EXERCISE AIM: In the material, from the line with "Open the Learn more link" up to and including the last line, change "chevron" to "arrow" and write out those lines again with everything else kept the same.

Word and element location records
↓↓↓

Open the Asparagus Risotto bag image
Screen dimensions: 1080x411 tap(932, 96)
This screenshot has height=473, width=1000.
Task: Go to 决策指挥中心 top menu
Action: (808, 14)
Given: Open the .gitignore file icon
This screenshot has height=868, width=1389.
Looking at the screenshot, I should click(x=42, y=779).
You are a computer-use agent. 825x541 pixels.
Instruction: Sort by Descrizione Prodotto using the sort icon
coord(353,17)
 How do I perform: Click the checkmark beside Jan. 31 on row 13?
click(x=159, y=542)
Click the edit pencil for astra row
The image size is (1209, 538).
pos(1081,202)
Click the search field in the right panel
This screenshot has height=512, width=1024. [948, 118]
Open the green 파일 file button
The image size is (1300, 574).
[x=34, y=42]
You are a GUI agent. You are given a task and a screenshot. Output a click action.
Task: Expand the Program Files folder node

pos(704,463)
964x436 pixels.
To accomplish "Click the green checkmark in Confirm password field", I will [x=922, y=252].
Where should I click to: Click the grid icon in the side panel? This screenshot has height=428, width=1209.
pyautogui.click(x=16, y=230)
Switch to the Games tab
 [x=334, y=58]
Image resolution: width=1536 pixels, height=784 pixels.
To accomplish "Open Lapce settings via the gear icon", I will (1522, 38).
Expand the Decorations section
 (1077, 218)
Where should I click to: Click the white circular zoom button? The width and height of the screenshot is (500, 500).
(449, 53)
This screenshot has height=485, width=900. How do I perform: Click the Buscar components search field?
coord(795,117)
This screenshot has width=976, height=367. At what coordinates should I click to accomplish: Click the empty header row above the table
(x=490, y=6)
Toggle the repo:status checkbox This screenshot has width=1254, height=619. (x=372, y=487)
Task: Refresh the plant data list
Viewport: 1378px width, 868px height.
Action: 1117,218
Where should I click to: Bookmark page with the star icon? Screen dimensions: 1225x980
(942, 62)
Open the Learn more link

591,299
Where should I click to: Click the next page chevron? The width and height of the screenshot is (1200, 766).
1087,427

↑↑↑

ANSWER FOR THE TASK:
Open the Learn more link

591,299
Where should I click to: Click the next page arrow? The width and height of the screenshot is (1200, 766).
1087,427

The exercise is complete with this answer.